■ Challenge a: According to the review comments, how many regional and global hydrologic models does the paper analyze?
--
TITLE – the title could be more straightforward regarding highly seasonal streamflow regimes rather than specifying tropical, alpine, and polar catchments.
ABSTRACT – the short summary reads better than the abstract. The introduction of the abstract is too long. There should be only one opening sentence (e.g., “…common metrics used to evaluate hydrological models…”) followed by a sentence clarifying the scientific gap (e.g., “however, simulating interannual variability might be a problem…”). It should be made clear that the paper is mostly based on simulation available in the literature (i.e., the sentences “we show that hydrologic models…” and “we analyse 18 regional and global hydrologic models…” are quite ambiguous regarding the nature of this technical note).
L13 – is “irregular variance” the best term here?
L20 – how were “ecologically relevant” signatures determined?
L21-23 – It would be nice to finalize the abstract with the important technical implications for hydrologic modeling (so what should we do now?) rather than a general comment about climate change and vulnerable regions (not really the core topic of this TN).
--
■ Challenge b: Reproduce the rows from the one containing "Viewport: 605px width, 403px height." through the last row, inclusive.

■ Data for this task:
--
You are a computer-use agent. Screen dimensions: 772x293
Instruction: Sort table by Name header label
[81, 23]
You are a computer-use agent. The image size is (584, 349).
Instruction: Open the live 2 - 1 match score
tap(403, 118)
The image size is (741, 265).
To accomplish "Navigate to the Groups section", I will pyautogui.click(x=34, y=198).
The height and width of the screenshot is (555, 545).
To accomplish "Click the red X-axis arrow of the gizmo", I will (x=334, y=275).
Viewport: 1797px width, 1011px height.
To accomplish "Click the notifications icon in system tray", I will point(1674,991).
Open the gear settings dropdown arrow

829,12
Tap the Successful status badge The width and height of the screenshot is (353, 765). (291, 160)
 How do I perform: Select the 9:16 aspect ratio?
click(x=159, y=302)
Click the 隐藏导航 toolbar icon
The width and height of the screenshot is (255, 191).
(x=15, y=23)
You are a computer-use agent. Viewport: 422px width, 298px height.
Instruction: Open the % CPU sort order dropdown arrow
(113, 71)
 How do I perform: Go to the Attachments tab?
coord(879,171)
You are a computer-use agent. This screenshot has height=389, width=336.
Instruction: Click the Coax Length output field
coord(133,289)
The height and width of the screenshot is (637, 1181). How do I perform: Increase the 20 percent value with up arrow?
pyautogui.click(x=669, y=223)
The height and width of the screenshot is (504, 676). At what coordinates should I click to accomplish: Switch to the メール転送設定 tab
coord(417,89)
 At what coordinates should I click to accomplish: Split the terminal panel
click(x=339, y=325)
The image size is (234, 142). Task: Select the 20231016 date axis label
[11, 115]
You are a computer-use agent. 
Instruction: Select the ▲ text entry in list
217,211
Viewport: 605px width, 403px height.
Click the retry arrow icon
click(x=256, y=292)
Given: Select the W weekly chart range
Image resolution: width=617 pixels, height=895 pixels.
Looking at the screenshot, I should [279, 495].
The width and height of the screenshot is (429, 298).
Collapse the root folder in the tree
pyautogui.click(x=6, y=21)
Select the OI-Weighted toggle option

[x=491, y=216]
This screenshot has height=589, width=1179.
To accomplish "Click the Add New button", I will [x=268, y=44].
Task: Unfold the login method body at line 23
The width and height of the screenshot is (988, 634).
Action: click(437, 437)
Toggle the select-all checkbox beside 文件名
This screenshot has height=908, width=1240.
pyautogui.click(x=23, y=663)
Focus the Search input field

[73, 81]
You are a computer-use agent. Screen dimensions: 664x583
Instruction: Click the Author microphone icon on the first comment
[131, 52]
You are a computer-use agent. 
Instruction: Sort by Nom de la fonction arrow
--
■ Worked answer a: 18

■ Worked answer b:
Viewport: 605px width, 403px height.
Click the retry arrow icon
click(x=256, y=292)
Given: Select the W weekly chart range
Image resolution: width=617 pixels, height=895 pixels.
Looking at the screenshot, I should [279, 495].
The width and height of the screenshot is (429, 298).
Collapse the root folder in the tree
pyautogui.click(x=6, y=21)
Select the OI-Weighted toggle option

[x=491, y=216]
This screenshot has height=589, width=1179.
To accomplish "Click the Add New button", I will [x=268, y=44].
Task: Unfold the login method body at line 23
The width and height of the screenshot is (988, 634).
Action: click(437, 437)
Toggle the select-all checkbox beside 文件名
This screenshot has height=908, width=1240.
pyautogui.click(x=23, y=663)
Focus the Search input field

[73, 81]
You are a computer-use agent. Screen dimensions: 664x583
Instruction: Click the Author microphone icon on the first comment
[131, 52]
You are a computer-use agent. 
Instruction: Sort by Nom de la fonction arrow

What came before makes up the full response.